O filme Arábia conta a história simples de um trabalhador braçal, a partir de suas anotações num caderno, lidas após a sua morte por André, um rapaz de 18 anos que mora no bairro.
Narrativa original
A narrativa propõe uma solução original para contar a trama. Na sua parte inicial, acompanhamos a vida de André, e os diretores de Arábia, João Dumans e Affonso Uchoa, induzem o espectador a acreditar que ele é o protagonista do filme. Somente após 20 minutos de projeção, surge o título do filme, quando o rapaz retorna à casa de Cristiano, que morreu há poucos dias. Conhecido de sua tia, Cristiano estava escrevendo sua própria história num caderno, e André ficou curioso em lê-lo.
O filme, então, começa inusitadamente com o flashback de um morto, o verdadeiro protagonista. Assim, o relato da vida de André começa em Contagem (MG), quando ele é preso por porte de droga e fica um ano na cadeia. Depois disso, resolve pegar a estrada e se muda para uma fazenda onde trabalha seu primo, perto do Rio Piracicaba. Então, trabalha na colheita de mexerica, mas o patrão não o paga. Cai na estrada novamente e trabalha na obra da construção da rodovia em Governador Valadares, e outros variados trabalhos em diversas cidades mineiras.
Em seguida, encontra uma tragédia e um grande amor, que não resiste a um aborto forçado. Depois, tromba com um colega da prisão e ele consegue um emprego para ele numa fábrica de minério em Ouro Preto, onde o filme começou. E onde Cristiano morre.
Sem pressa
Essencialmente, Arábia não tem pressa para contar essa história. Nesse sentido, a câmera fixa repousa tranquilamente enquanto o protagonista desfruta o momento. E assim se sucedem os fatos, seja no relato do velho Barreto, nas músicas tocadas no violão com o primo, no trabalhador da colheita que conta sobre a vida de Barreto, ou no namoro de Cristiano com Ana.
E, também, na cena em que é contada a piada que empresta ao filme seu título e seu tema principal. Na verdade, um pouco antes de morrer, Cristiano estava pensando em sair da fábrica em Ouro Preto. Afinal, não via mais sentido naquele trabalho, e queria partir para retomar a vida com seu grande amor, Ana. Porém, a sua vida acaba antes que ele pudesse tomar esse rumo.

#### OBJETIVO DO EXERCÍCIO:
Escreva a continuação do texto sobre o filme Arábia, começando logo após a última frase do trecho acima.

#### LINHAS FORNECIDAS:

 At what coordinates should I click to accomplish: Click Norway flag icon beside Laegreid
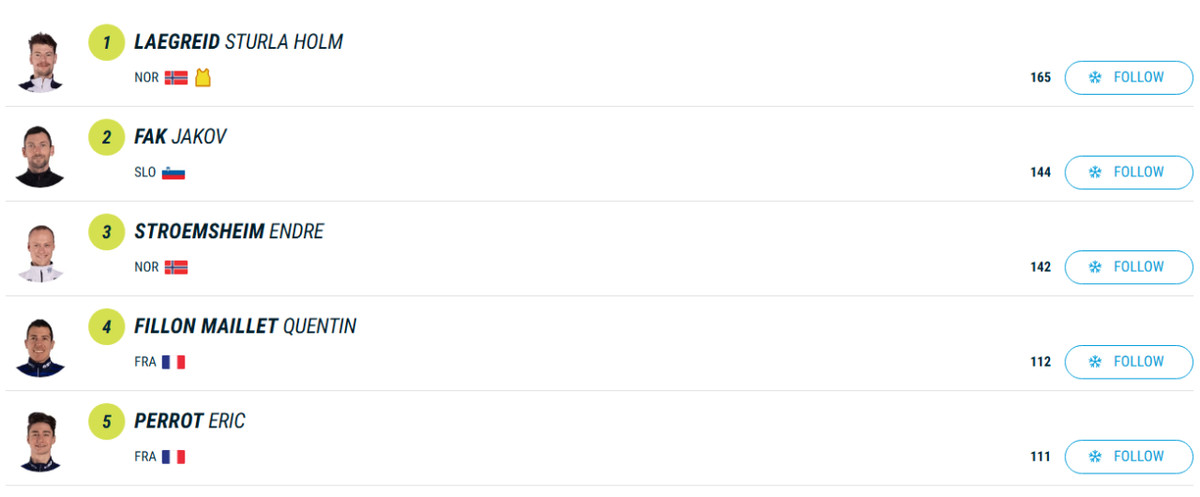176,78
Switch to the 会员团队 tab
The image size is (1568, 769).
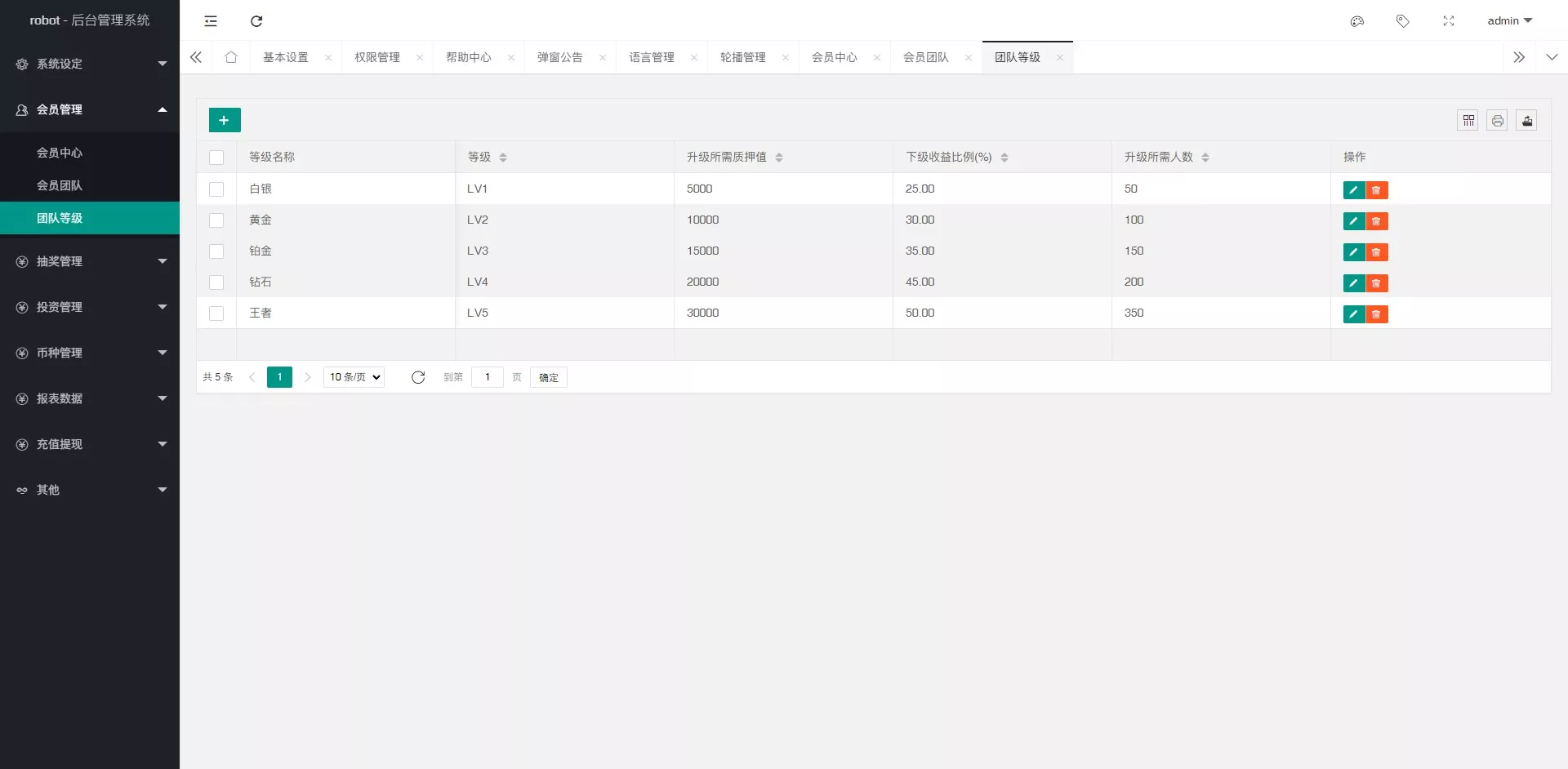926,57
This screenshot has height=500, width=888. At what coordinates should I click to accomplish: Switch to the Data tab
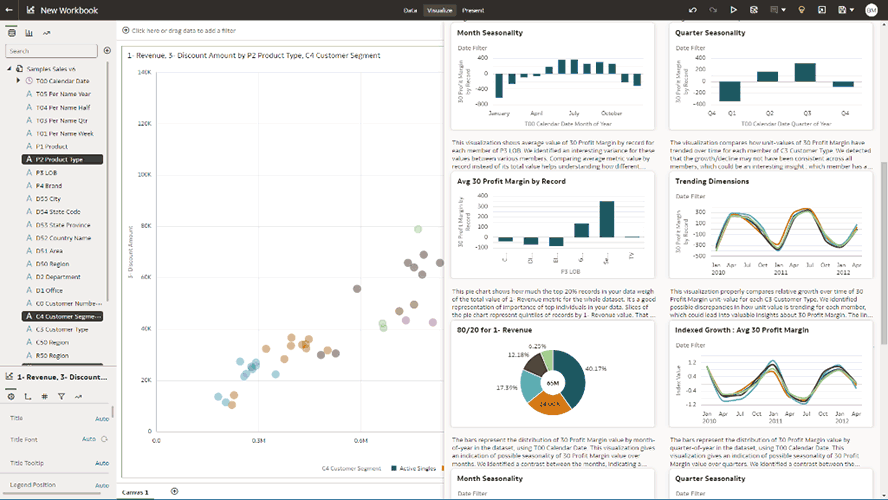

#### RESULTADO:
De fato, Cristiano viveu sua existência como os personagens da piada. E a piada diz o seguinte: pedreiros matutos são contratados para uma obra na Arábia e que sofrem um acidente de avião que os deixa no deserto. Quando eles veem as montanhas de areia do Saara, ficam desesperados, pois pensam que são matéria-prima da obra na qual vão trabalhar. Analogamente, é a mesma percepção do protagonista em relação à vida, que ele vive sem entender o seu real significado. Ou seja, ele passa por vários trabalhos, vários lugares, mas nunca se encontra. E, quando resolve agir com um plano em mente, a morte o impede.
Conexão com a abertura
Finalmente, a conexão com o André, que lê sua história, está na possibilidade de seu relato alertar o rapaz para que ele tenha uma vida mais significativa que a sua. Pouco antes, o diário revela que o jovem morador do local não gosta da cidade, e seus pais não cuidam dele. Então, cabe a ele traçar o plano da vida que pretende levar, sem se tornar mais um personagem da piada dos trabalhadores da obra.
Concluindo, Arábia é conduzido pela narração de Cristiano, a partir das palavras que ele escreveu. Uma história simples, com ritmo mineiro, bem tranquilo. E que convida à mesma reflexão que foi despertada no protagonista a partir do seu exercício de escrita, quando finalmente pôde pensar sobre sua vida. Infelizmente, tarde demais.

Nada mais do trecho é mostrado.